According to city DOT data, speeds and pre-pandemic ridership rose by as much as 24% and 30%, respectively. Nine similar projects are in the pipeline, Trottenberg said.

In addition, the city has added 75 miles of open streets and 20 miles of bus lanes, plus the open-restaurants outdoor dining program in conjunction with the city's phased reopening from the coronavirus lockdown.

“In some ways it’s exciting and rewarding and important, but again, a big challenge in a climate of budget cuts and particularly, headcount reduction,” Trottenberg added.

The specter of layoffs continues to hover. De Blasio has warned that the city could jettison up to 22,000 workers in October.

“That 22,000 number is painfully real,” de Blasio told reporters.

"There’s certainly a slowing and a re-evaluation of all the [capital] projects and perhaps sequencing them differently," said city transportation Commissioner Polly Trottenberg.
John McCarten / New York City Council

Janette Sadik-Khan, Trottenberg’s predecessor at city DOT, spoke of beginning with small, incremental changes.

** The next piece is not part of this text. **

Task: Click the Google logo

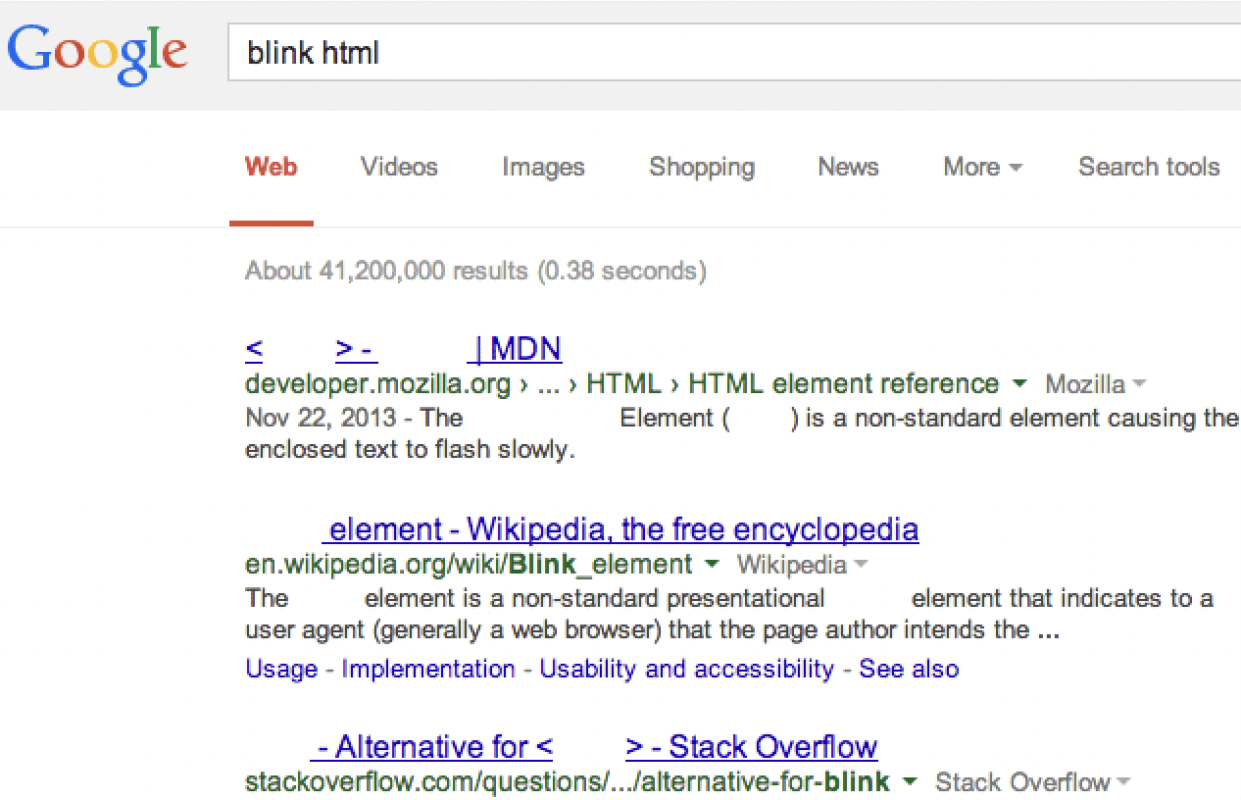Action: (97, 52)
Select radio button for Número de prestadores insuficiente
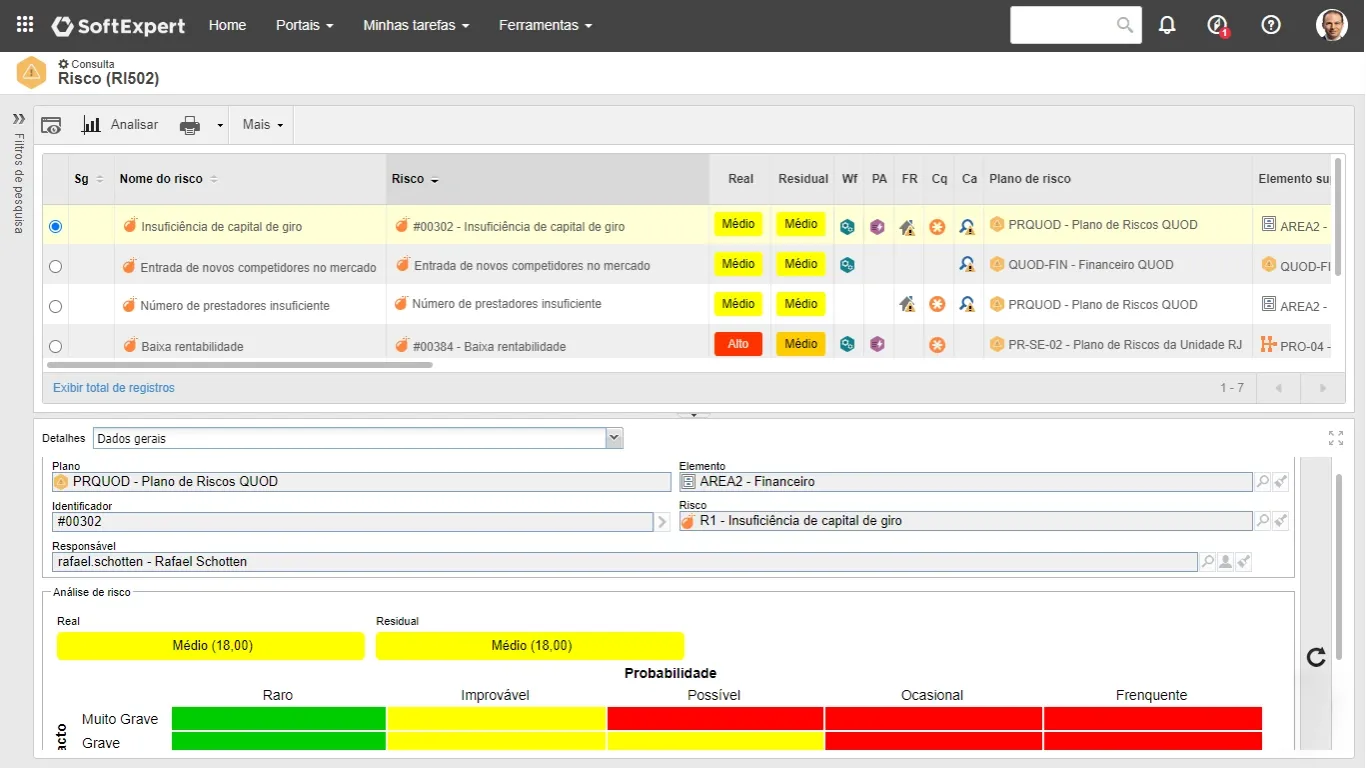Viewport: 1366px width, 768px height. 55,306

She referenced the advocacy of the late urban planner and author Hank Dittmar. In his last book, “DIY City,” Dittmar explains why individual initiative, small-scale business and small development matter.

“We went from small plazas in DUMBO and Chelsea to the pedestrianization of Times Square in under two years,” said Sadik-Khan, now a principal at Bloomberg Associates who also chairs the National Association of City Transportation Officials. “If we had started with the big project first, we would never have succeeded.”

DUMBO is an acronym for Down Under the Manhattan Bridge Overpass, a Brooklyn hipster neighborhood.

“Now, mayoral candidates are trying to outdo one another with who can call for the most greener, safer, more active streets and it all started with something small,” Sadik-Khan added.

Reclaiming street space, she said, has been one of cities’ first responses to the pandemic. “You see that in London and Paris in Chicago and Oakland and San Francisco. These small actions were radical a decade ago and today, they are proven best practices.”

Speaking on an RPA webcast, Sadik-Khan also cited New York’s conversion of underused land in Manhattan’s Chelsea neighborhood to the 1.5-mile High Line walking and bicycle path, and the emergence of the Brooklyn Navy Yard, used to manufacture ships during World War II, to a tech hub.

“I think you need to create a new kind of bureaucracy of change, giving cities a permission slip to say yes instead of no,” she said. “By starting small, you can over time … otherwise, you’re just building on the same infrastructure you did 50 years ago. You’re then running new software on old hardware."